What is Elder Law and Special Needs Planning
Elder law and special needs planning is a multidisciplinary and holistic area of law that concentrates on the legal, financial, medical, social and family issues affecting older adults, people with disabilities and their families. Here are some areas where we assist our clients:
Long-term Care Planning
Long-term Care is health care delivered at home, an assisted living facility, or nursing facility. You may not need long-term care but if you do, it is important to plan for your estate, finances and plan for your future health care. The best time to think about long-term care is before an unexpected fall, illness or injury. If care at an assisted living or nursing home is needed, long-term care can be very expensive. Some people are surprised to learn that Medicare does not pay for complete Long-Term Care. Planning for the possibility of long-term care allows you to make important decisions while you still have capacity. People with Alzheimer’s disease and other dementias should not delay planning for long-term care.
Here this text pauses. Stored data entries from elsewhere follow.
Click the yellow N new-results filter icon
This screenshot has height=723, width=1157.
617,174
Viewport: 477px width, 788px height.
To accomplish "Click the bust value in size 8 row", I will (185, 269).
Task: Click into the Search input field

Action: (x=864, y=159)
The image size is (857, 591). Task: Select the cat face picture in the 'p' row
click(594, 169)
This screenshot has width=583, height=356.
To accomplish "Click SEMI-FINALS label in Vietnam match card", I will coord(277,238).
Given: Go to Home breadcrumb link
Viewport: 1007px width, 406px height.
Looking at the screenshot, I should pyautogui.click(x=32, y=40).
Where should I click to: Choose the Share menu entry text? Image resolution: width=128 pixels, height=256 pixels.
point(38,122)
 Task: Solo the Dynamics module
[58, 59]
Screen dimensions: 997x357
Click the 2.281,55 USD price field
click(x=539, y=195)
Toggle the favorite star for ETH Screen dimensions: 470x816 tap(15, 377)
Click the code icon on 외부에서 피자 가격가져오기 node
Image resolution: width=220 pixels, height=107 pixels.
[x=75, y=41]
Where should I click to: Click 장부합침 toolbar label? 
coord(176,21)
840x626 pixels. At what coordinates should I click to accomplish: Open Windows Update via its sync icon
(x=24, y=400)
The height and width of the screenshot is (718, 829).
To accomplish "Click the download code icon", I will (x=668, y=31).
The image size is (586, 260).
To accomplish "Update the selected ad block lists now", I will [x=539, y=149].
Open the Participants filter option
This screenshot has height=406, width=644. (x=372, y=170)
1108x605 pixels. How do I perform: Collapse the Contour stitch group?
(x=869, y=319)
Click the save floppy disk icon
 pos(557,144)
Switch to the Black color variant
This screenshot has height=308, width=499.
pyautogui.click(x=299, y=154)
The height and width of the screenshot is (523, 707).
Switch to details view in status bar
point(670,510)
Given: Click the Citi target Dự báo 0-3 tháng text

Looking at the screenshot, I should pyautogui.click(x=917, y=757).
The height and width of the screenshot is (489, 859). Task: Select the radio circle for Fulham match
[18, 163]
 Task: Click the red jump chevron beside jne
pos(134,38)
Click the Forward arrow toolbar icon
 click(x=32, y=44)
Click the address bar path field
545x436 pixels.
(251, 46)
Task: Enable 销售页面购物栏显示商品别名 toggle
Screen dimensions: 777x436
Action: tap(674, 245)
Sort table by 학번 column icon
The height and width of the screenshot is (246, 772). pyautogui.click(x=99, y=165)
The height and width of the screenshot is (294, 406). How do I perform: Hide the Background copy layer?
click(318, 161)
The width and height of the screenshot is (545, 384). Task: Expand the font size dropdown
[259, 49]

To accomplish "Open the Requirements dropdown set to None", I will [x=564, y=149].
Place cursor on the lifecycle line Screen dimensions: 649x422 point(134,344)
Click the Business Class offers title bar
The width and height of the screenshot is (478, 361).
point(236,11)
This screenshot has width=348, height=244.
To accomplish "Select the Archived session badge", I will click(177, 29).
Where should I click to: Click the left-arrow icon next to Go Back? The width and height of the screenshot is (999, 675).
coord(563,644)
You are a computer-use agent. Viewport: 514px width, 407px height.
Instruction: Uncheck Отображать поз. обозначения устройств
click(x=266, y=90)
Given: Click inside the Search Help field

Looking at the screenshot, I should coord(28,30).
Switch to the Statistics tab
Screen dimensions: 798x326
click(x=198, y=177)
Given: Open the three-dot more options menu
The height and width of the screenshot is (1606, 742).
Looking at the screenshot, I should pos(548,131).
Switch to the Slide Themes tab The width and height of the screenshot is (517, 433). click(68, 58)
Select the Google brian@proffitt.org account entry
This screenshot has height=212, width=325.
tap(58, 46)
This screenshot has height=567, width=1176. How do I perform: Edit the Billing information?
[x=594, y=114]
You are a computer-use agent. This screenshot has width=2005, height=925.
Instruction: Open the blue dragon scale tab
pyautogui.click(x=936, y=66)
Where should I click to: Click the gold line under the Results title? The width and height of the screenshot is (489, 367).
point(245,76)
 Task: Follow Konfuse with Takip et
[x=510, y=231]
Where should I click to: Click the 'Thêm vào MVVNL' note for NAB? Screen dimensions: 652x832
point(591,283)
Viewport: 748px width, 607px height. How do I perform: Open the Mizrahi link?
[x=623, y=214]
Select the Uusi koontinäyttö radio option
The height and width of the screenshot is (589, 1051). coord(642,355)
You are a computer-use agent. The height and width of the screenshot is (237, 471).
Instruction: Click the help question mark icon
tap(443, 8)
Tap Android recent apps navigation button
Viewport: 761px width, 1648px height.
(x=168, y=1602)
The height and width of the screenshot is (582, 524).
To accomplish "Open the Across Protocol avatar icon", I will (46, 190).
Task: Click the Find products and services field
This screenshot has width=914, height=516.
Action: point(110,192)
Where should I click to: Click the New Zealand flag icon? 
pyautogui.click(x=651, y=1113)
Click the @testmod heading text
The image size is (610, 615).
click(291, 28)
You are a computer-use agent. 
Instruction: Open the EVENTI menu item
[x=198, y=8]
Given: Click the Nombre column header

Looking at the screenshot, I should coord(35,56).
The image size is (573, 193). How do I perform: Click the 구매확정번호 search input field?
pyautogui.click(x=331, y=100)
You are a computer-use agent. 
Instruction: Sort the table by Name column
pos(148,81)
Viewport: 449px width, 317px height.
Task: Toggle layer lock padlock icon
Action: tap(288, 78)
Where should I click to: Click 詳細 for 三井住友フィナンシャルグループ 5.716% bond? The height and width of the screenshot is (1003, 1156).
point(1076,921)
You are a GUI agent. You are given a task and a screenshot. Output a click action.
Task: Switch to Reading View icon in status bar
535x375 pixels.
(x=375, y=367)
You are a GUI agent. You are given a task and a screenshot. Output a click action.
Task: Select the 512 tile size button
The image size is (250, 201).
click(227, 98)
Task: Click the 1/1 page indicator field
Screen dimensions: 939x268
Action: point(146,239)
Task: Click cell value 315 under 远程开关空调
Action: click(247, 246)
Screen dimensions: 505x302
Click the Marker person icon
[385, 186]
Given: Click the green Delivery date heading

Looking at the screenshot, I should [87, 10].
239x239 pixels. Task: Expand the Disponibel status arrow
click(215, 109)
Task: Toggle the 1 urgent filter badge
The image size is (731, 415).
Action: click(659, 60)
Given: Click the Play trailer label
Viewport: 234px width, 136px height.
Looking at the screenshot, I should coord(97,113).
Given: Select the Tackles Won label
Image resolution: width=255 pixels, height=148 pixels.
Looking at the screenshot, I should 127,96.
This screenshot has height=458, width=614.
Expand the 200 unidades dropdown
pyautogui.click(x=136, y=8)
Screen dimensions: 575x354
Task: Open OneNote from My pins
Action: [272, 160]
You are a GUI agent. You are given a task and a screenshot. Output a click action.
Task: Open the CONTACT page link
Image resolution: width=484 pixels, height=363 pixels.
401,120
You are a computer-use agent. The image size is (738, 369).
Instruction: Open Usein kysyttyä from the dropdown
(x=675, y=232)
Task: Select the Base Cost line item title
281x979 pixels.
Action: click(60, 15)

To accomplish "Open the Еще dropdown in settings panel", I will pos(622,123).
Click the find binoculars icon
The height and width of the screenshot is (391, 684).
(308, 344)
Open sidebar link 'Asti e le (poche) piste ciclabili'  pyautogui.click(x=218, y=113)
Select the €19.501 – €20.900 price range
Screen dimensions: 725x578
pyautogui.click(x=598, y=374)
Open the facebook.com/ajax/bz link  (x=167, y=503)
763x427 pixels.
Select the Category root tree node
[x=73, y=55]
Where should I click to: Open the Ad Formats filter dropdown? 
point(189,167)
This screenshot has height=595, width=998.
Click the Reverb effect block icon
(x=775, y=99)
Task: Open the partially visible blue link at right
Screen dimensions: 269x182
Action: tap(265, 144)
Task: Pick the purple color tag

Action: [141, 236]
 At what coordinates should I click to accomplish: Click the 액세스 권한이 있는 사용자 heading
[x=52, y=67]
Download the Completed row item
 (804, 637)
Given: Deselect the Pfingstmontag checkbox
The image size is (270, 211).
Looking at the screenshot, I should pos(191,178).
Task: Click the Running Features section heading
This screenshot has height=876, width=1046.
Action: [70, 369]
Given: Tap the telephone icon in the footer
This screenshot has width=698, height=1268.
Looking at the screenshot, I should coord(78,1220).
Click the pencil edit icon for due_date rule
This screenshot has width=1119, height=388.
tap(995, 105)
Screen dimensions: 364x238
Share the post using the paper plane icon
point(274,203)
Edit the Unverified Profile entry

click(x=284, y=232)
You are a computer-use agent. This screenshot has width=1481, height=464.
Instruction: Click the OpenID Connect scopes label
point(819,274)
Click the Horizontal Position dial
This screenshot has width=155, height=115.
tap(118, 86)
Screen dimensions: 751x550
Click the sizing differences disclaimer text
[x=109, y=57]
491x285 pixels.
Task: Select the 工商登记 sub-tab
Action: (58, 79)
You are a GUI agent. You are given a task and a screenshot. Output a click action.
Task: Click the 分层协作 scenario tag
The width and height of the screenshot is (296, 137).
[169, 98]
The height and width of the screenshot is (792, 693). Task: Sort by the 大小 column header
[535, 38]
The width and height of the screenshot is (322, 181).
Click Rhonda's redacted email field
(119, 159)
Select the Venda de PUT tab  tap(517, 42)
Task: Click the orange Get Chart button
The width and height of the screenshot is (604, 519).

Before a person loses mental capacity, it is important to have estate planning documents in place. Durable Powers of Attorney, if properly drafted and executed, important documents which may alleviate the possibility that someone may need a guardianship or conservatorship in the future. Advance health care directives also help protect the decisions of a person who may later become incapacitated.
Special Needs Trusts
A Special Needs Trust (SNT) is intended to help people with disabilities pay for things that Social Security Income (SSI) and Medicaid will not cover but allow the person to continue to receive SSI and Medicaid benefits. There are two main types of SNTs: first-party and third-party. First-party trusts (also known as self-settled and D4A SNTs) are created with assets belonging to the individual with a disability. A first-party trust can be funded by the disabled person’s inheritance or personal injury settlement. The person must be less than 65 years old at the time the trust is established to avoid the transfer penalty. Third-party trusts are created with assets originally owned by someone other than the disabled person. Parents, grandparents, other relatives or friends of the beneficiary can fund a third-party trust. Pooled trusts can be established for first-party and third-party SNTs. Pooled trusts are managed by a non-profit organization.
Medicaid is a state and federal program for long-term care coverage for low-income persons who meet certain eligibility requirements. In order to qualify for long-term care Medicaid, a person must be unable to do one or more activities of daily living or have a diagnosis of a serious cognitive impairment such as Alzheimer’s disease and also must meet the income and resource requirements of the program. In an ideal situation, Medicaid Planning should begin at least five years before long-term care is needed. Through Medicaid Planning, persons who would otherwise have too much money to meet the resource requirements of the Medicaid program may be able to legally preserve assets.